From the material below, copy every line in which the word "will" occurs.

(DATA FOR THIS TASK)

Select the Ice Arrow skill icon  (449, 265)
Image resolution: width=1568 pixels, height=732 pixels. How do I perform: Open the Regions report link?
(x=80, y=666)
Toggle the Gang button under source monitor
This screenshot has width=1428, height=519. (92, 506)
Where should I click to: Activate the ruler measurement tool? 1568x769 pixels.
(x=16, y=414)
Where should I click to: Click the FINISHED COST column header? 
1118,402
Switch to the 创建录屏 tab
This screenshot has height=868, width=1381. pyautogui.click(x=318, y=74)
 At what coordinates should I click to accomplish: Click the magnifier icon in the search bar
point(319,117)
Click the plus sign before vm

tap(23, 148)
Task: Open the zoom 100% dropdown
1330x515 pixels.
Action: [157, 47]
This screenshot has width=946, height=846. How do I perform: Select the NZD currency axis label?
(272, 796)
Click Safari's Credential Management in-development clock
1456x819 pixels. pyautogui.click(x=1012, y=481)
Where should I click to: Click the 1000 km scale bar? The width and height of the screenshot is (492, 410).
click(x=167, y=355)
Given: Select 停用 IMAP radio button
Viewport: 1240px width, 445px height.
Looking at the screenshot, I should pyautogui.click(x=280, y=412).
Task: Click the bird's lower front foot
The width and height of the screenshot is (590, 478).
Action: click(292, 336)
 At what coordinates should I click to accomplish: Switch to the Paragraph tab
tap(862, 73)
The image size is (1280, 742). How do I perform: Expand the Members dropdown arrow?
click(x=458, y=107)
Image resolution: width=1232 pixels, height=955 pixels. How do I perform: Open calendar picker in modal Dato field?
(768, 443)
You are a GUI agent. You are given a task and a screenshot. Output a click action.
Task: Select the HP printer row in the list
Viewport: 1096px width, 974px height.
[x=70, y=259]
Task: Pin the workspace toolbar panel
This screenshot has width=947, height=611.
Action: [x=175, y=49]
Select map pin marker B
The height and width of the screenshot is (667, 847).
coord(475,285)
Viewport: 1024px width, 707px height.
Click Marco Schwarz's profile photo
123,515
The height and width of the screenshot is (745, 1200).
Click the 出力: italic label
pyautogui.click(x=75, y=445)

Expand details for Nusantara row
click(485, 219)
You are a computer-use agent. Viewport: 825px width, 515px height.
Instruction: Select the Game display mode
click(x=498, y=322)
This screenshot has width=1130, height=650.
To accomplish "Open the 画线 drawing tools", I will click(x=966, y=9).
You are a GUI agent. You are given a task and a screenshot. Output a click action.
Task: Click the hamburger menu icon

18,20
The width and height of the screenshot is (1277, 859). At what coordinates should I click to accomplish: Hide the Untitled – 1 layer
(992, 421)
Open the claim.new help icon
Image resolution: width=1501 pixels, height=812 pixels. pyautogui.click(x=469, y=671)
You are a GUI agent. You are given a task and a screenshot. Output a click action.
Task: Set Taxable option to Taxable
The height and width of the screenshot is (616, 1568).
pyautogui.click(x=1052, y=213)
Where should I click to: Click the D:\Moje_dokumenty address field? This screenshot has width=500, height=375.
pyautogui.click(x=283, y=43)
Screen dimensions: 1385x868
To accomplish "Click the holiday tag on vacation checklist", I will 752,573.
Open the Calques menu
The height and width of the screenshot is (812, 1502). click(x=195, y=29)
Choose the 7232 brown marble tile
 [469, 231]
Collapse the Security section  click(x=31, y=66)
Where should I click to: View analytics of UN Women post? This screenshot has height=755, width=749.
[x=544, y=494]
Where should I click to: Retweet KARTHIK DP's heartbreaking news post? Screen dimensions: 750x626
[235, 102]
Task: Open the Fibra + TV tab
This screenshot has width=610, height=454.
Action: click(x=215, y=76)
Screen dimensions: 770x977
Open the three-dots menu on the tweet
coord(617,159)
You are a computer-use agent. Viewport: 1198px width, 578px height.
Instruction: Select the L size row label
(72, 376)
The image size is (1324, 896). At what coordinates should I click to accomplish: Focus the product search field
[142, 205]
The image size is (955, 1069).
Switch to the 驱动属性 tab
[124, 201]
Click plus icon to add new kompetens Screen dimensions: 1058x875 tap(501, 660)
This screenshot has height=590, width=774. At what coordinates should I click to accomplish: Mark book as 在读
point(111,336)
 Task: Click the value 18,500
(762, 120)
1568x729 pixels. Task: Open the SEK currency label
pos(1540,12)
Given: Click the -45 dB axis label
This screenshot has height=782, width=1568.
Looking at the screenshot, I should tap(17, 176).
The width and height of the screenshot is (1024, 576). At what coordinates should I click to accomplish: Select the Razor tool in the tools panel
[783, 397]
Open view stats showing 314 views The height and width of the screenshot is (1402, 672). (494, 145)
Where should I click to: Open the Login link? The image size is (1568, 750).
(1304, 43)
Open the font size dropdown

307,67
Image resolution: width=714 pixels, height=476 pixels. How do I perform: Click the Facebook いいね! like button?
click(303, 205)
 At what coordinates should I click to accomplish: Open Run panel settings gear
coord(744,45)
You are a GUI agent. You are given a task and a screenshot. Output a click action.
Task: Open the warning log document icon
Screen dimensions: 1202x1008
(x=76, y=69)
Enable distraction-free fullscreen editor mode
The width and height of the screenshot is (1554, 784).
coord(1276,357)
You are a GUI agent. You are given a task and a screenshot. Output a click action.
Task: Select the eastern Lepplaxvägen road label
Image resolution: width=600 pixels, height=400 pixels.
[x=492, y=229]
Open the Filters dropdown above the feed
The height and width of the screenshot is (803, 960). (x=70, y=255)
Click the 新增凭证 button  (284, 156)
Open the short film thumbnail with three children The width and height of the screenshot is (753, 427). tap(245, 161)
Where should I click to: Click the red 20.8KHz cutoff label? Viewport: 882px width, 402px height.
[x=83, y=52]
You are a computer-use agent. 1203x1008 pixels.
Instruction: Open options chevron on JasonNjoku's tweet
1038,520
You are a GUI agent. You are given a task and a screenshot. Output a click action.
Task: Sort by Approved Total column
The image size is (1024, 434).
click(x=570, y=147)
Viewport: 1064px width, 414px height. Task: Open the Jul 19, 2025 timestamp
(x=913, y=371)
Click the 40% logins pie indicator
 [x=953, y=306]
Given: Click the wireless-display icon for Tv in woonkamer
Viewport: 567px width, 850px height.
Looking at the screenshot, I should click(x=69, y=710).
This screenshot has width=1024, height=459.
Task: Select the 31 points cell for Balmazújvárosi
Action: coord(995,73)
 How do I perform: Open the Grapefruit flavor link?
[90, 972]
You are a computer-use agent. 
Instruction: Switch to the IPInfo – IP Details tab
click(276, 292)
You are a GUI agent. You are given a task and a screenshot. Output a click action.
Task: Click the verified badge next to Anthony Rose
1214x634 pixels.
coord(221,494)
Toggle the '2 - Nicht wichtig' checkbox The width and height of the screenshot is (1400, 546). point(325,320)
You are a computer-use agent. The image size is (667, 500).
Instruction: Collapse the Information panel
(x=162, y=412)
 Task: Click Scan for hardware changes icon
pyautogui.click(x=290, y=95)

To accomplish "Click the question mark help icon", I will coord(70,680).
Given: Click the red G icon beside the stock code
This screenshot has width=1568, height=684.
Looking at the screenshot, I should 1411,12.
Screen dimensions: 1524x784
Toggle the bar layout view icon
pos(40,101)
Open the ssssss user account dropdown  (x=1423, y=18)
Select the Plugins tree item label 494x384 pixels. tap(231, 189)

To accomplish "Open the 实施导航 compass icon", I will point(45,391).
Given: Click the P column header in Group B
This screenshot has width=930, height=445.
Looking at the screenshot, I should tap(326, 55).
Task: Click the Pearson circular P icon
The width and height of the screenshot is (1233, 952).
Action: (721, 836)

(End DATA FOR THIS TASK)

EXERCISE ANSWER:
To accomplish "Open the 画线 drawing tools", I will click(x=966, y=9).
To accomplish "Click the holiday tag on vacation checklist", I will 752,573.
To accomplish "Click the question mark help icon", I will coord(70,680).
To accomplish "Open the 实施导航 compass icon", I will point(45,391).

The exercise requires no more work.